> Page excerpt
====

Getting started

This guide summarises the minimum commands required to fetch a dataset, generate semantic mappings, and produce a SemSynth report driven by those mappings.

Installation

python -m pip install -e .

Optional extras (UMAP, PyBNesian, SynthCity, etc.) can be layered on top by supplying the relevant extras group, for example:

python -m pip install -e .[umap,pybnesian,synthcity]

Create semantic mappings

SemSynth now ships with a dedicated command that orchestrates the full mapping workflow – metadata parsing, terminology lookup, SSSOM emission, and SemMap enrichment. Pick a strategy with --method:

python -m semsynth create-mapping uciml \
    --datasets 145 \
    --method lexical \
    --codes-tsv map_columns/codes.tsv \
    --manual-overrides-dir map_columns/manual \
    --datasette-url http://127.0.0.1:8001/terminology \
    --lexical-threshold 0.3 \
    --top-k 3 \
    --verbose

The command writes *.sssom.tsv and *.metadata.json artefacts under mappings/. Manual overrides are optional JSON files where each key is a column identifier pointing to a list of SSSOM-style dictionaries. Alternate strategies include --method keyword (Datasette keyword search), --method embed (sentence-transformer re-ranking), and --method llm (LLM + Datasette). Each honours the flags documented in map_columns/README.md.

To rebuild the Wikidata terminology table offline, run:

python map_columns/build_wikidata_medical_codes_table.py

This produces an updated map_columns/codes.tsv enriched with descriptions and alternate labels.

====

> Dataset excerpt
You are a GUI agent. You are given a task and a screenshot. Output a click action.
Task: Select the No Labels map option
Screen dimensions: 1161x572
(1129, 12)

====

> Tasks to perform
1/ Duplicate the portion of the SemSynth getting-started guide between "The command writes" and "and alternate labels.", inclusive.
2/ Using the SemSynth getting-started guide, decide whether each statement agrees with it. Answer yes or no for each, and quote the words that settle it.
(a) The create-mapping command writes its artefacts under mappings/.
(b) Manual overrides must be supplied for the create-mapping command to run.
(c) The --method embed strategy relies on Datasette keyword search.
3/ Resume the SemSynth getting-started guide after its final sentence, and keep its voice and format.

> Your responses
1/
The command writes *.sssom.tsv and *.metadata.json artefacts under mappings/. Manual overrides are optional JSON files where each key is a column identifier pointing to a list of SSSOM-style dictionaries. Alternate strategies include --method keyword (Datasette keyword search), --method embed (sentence-transformer re-ranking), and --method llm (LLM + Datasette). Each honours the flags documented in map_columns/README.md.

To rebuild the Wikidata terminology table offline, run:

python map_columns/build_wikidata_medical_codes_table.py

This produces an updated map_columns/codes.tsv enriched with descriptions and alternate labels.

2/
(a) Yes: "The command writes *.sssom.tsv and *.metadata.json artefacts under mappings/."
(b) No: "Manual overrides are optional JSON files"
(c) No: "--method embed (sentence-transformer re-ranking)"

3/
Generate reports

With mappings in place, execute the reporting pipeline. The configs/only_metasyn_config.yaml keeps MetaSyn as the primary backend to ensure runs complete even without GPU or shared-memory support:

python -m semsynth report uciml --datasets 145 \
    --configs-yaml configs/only_metasyn_config.yaml \
    --verbose

SemSynth merges the curated mappings during preprocessing. Discrete versus continuous inference now honours the statistical data type hints stored in the SemMap metadata, so integer-coded categoricals remain categorical in the downstream analysis.

After installation, confirm the cache and curated metadata are available.

# Preview the cached dataset and verify metadata loads cleanly.
import pandas as pd
import json
from semsynth.semmap import Metadata

heart = pd.read_csv("../downloads-cache/uciml/45.csv.gz")
meta = json.load(open("../mappings/uciml-45.metadata.json"))
meta_obj = Metadata.from_dcat_dsv(meta)

heart.head()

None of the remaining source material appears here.